------ Available data

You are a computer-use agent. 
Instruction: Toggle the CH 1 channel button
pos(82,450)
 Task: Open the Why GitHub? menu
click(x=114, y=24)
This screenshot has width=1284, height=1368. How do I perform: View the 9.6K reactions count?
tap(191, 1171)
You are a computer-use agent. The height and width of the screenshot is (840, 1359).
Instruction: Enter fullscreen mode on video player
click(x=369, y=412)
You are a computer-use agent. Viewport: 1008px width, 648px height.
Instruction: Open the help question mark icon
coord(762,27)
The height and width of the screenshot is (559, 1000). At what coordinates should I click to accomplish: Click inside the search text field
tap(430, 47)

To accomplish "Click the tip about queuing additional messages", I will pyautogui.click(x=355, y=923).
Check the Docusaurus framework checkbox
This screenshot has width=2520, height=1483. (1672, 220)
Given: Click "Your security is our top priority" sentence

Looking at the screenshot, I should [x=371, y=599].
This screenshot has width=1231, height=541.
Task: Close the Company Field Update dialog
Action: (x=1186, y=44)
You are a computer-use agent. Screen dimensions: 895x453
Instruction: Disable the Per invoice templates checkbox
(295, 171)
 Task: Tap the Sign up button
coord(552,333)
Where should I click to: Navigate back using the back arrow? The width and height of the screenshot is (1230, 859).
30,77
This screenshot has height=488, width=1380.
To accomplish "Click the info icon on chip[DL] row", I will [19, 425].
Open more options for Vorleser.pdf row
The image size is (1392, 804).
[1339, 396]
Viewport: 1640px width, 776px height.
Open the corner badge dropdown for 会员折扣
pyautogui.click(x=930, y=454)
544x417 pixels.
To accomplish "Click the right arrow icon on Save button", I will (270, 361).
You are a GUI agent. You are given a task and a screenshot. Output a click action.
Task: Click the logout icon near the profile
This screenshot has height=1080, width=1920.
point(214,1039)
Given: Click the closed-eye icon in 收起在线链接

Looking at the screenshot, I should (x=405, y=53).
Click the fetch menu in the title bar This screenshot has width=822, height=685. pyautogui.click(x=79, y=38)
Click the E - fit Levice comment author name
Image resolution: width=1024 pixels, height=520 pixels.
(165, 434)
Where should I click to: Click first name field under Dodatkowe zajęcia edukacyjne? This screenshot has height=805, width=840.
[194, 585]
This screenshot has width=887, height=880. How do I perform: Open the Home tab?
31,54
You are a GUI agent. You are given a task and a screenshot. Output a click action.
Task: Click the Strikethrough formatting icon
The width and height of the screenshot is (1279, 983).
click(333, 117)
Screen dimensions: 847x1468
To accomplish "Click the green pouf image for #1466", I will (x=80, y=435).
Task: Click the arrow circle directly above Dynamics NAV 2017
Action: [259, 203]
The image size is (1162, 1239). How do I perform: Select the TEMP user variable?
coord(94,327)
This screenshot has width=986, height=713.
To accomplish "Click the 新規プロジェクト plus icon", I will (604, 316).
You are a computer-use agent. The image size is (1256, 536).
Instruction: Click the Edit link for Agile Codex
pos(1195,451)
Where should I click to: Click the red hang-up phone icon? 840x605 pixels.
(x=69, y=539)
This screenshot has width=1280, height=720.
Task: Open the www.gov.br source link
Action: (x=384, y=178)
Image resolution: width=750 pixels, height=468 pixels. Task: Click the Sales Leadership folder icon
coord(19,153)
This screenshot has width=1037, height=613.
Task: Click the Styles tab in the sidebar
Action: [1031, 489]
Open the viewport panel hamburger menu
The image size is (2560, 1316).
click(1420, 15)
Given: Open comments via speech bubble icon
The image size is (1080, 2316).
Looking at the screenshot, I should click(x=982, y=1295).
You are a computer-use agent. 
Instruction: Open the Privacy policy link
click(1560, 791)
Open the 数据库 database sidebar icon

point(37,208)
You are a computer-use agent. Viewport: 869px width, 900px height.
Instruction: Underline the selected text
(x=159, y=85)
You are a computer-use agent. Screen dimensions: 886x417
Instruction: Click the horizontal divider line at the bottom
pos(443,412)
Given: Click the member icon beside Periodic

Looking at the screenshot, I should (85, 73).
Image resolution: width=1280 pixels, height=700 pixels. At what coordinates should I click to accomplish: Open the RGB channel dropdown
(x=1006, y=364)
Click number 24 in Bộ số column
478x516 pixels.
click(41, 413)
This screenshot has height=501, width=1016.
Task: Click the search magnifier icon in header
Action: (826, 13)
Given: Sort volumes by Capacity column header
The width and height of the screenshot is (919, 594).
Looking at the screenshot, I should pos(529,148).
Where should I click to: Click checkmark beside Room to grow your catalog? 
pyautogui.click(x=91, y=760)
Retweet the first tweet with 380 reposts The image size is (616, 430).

------------

Reproduce the rows starting with the line that contains "Where should I click to: Click the" and continuing through the last row, including both ends.

Where should I click to: Click the red hang-up phone icon? 840x605 pixels.
(x=69, y=539)
This screenshot has width=1280, height=720.
Task: Open the www.gov.br source link
Action: (x=384, y=178)
Image resolution: width=750 pixels, height=468 pixels. Task: Click the Sales Leadership folder icon
coord(19,153)
This screenshot has width=1037, height=613.
Task: Click the Styles tab in the sidebar
Action: [1031, 489]
Open the viewport panel hamburger menu
The image size is (2560, 1316).
click(1420, 15)
Given: Open comments via speech bubble icon
The image size is (1080, 2316).
Looking at the screenshot, I should click(x=982, y=1295).
You are a computer-use agent. 
Instruction: Open the Privacy policy link
click(1560, 791)
Open the 数据库 database sidebar icon

point(37,208)
You are a computer-use agent. Viewport: 869px width, 900px height.
Instruction: Underline the selected text
(x=159, y=85)
You are a computer-use agent. Screen dimensions: 886x417
Instruction: Click the horizontal divider line at the bottom
pos(443,412)
Given: Click the member icon beside Periodic

Looking at the screenshot, I should (85, 73).
Image resolution: width=1280 pixels, height=700 pixels. At what coordinates should I click to accomplish: Open the RGB channel dropdown
(x=1006, y=364)
Click number 24 in Bộ số column
478x516 pixels.
click(41, 413)
This screenshot has height=501, width=1016.
Task: Click the search magnifier icon in header
Action: (826, 13)
Given: Sort volumes by Capacity column header
The width and height of the screenshot is (919, 594).
Looking at the screenshot, I should pos(529,148).
Where should I click to: Click checkmark beside Room to grow your catalog? 
pyautogui.click(x=91, y=760)
Retweet the first tweet with 380 reposts The image size is (616, 430).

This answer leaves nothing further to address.